##### Extracted material
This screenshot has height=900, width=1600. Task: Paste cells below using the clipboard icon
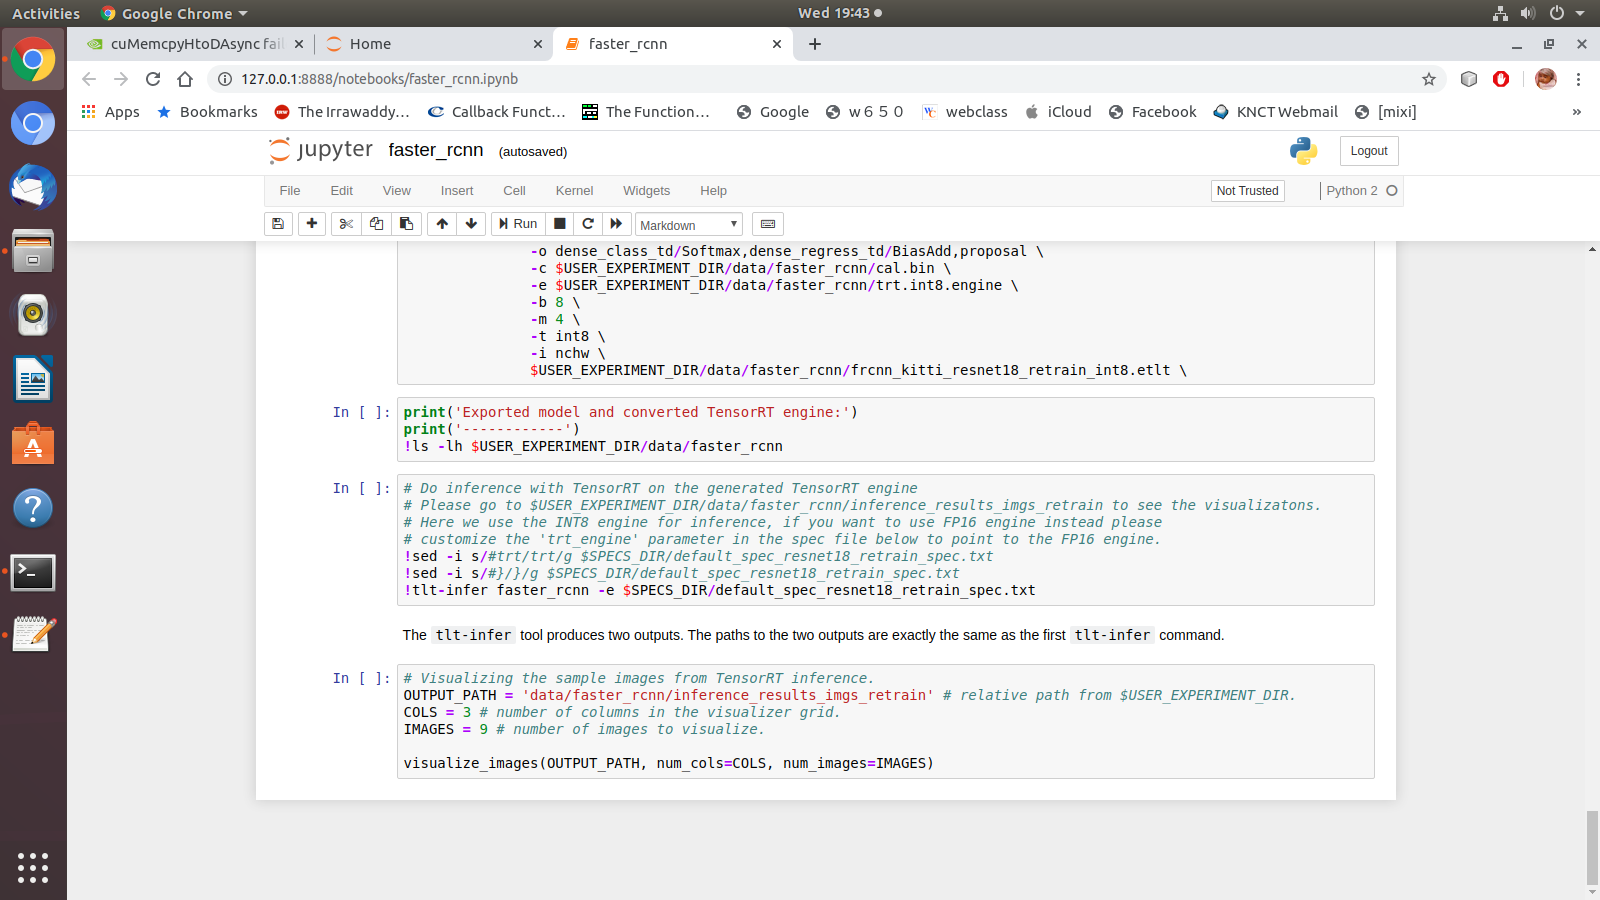(x=407, y=223)
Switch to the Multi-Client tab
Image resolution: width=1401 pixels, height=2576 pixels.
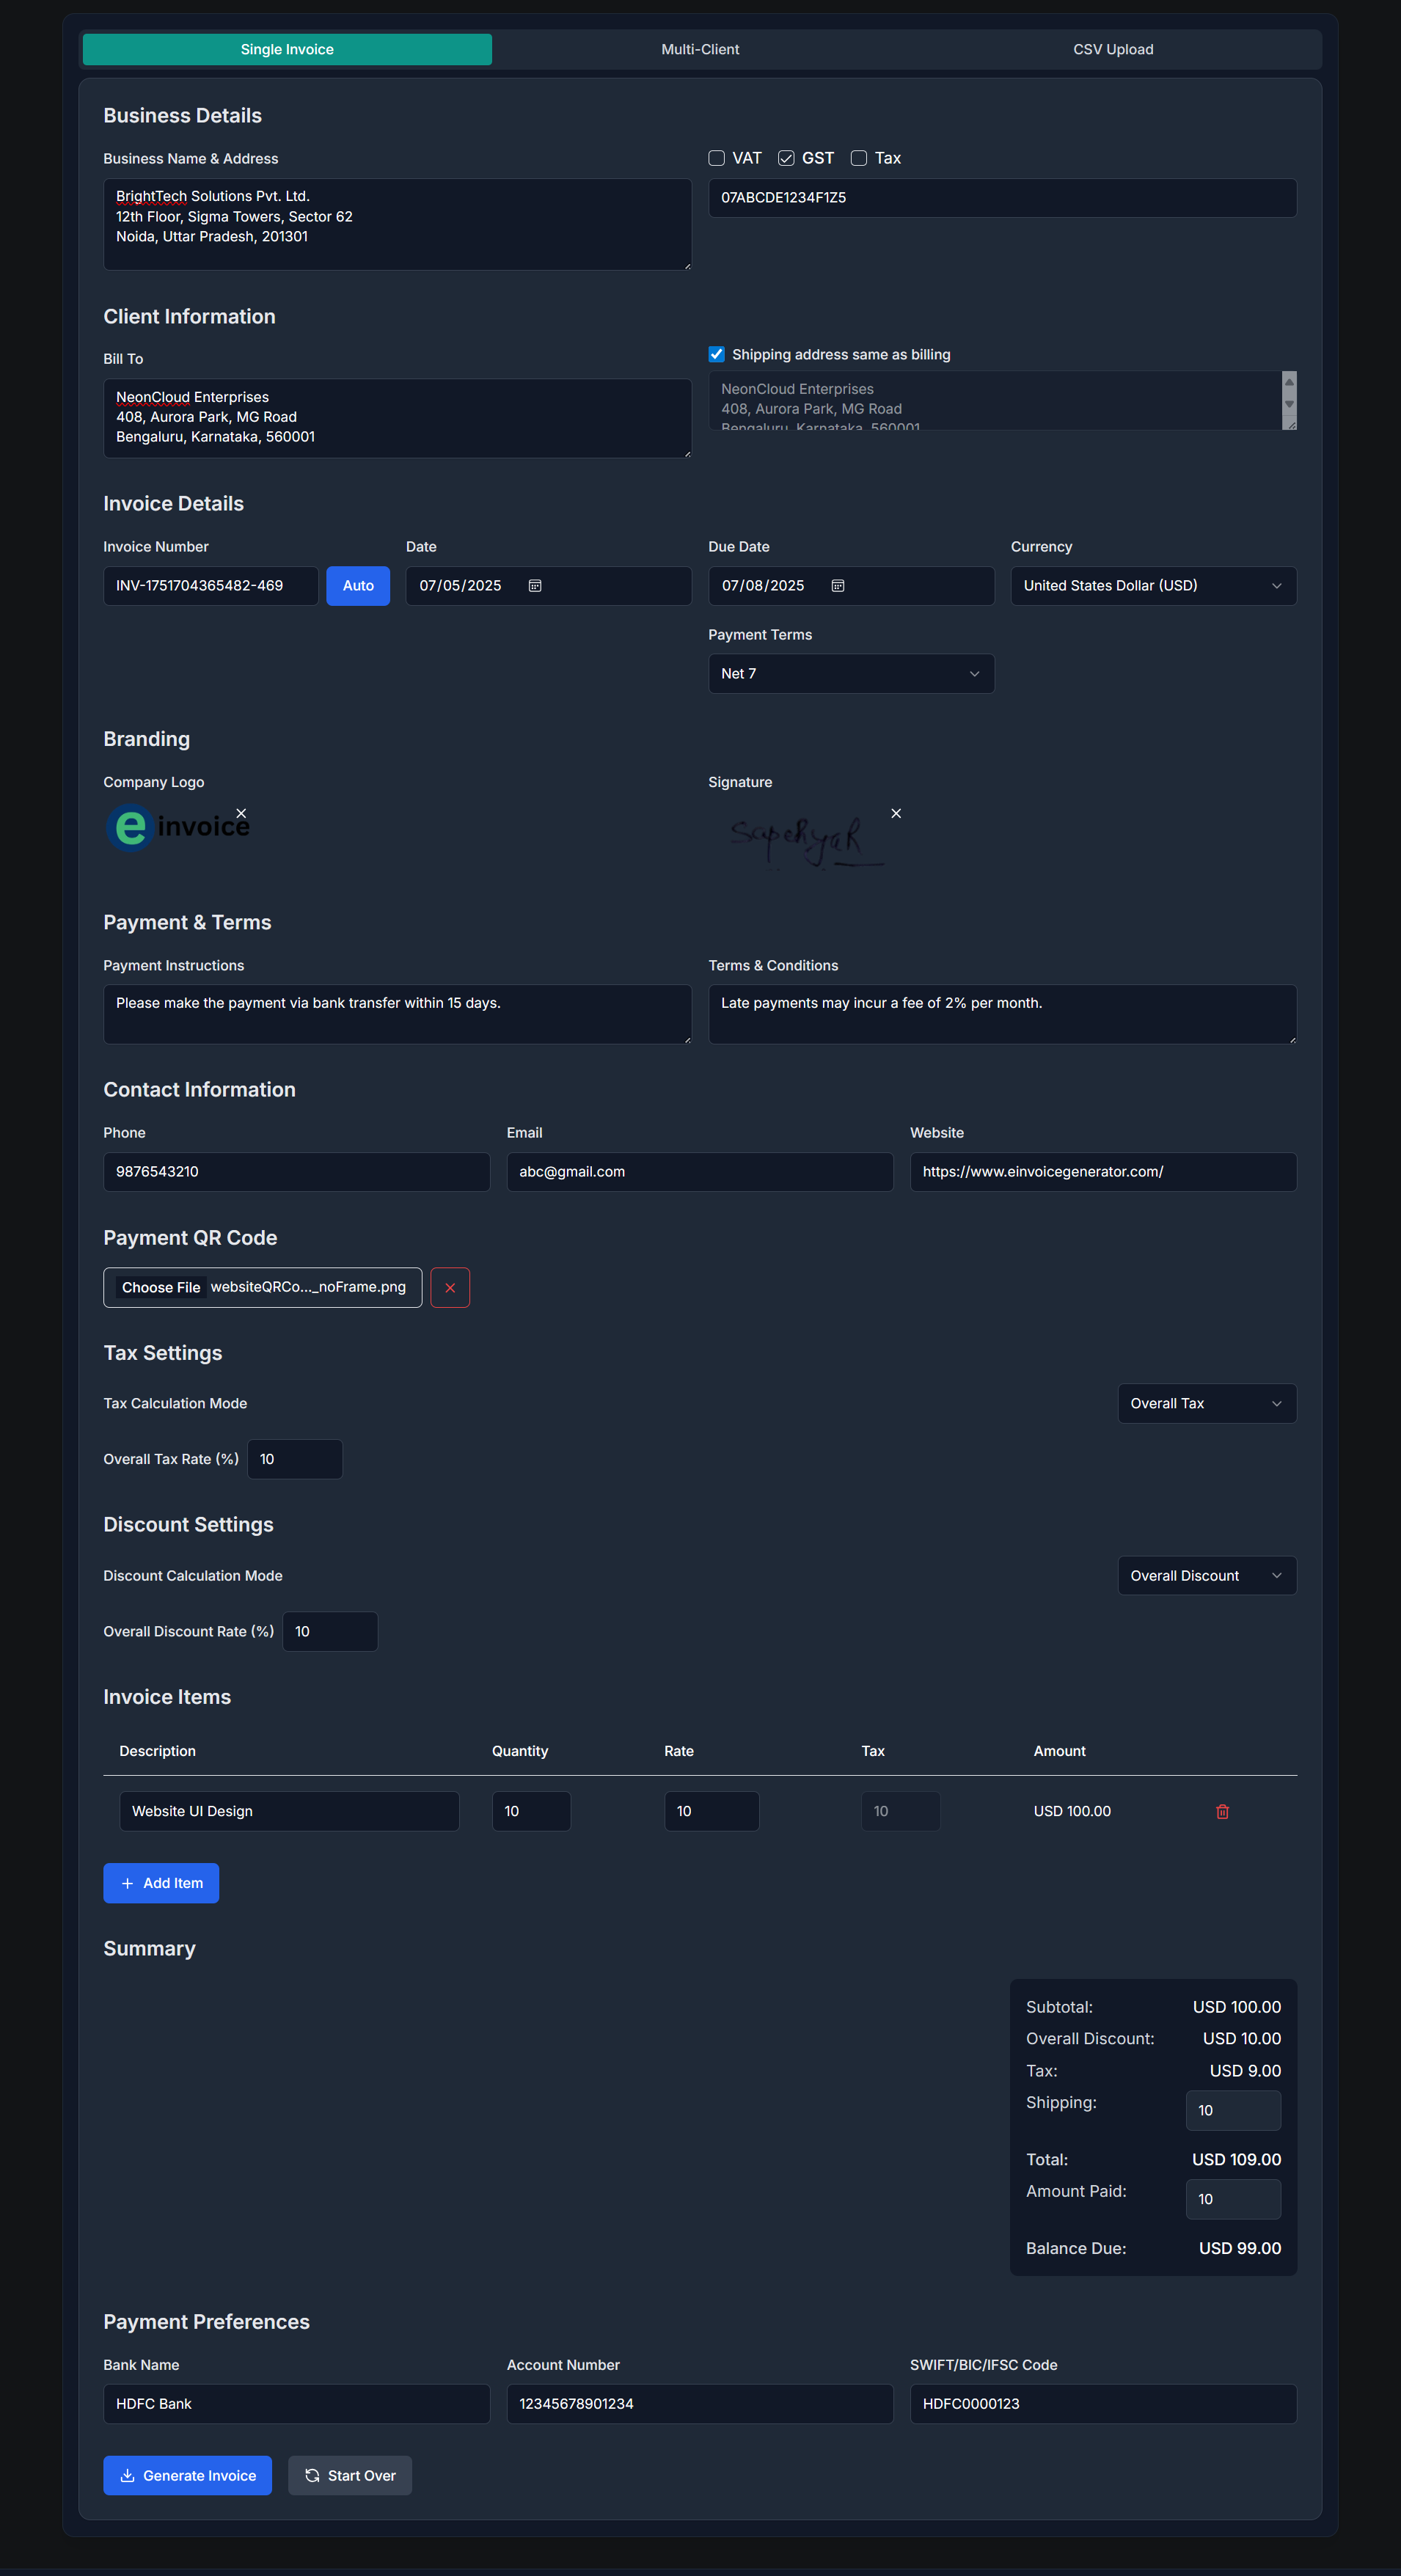tap(699, 48)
##########
What you have to do:
Reproduce the lines from the line with "Image resolution: width=1401" through the last line of the entries exactly, including both ends and excluding pictures.

Solved problem:
Image resolution: width=1401 pixels, height=2576 pixels.
tap(699, 48)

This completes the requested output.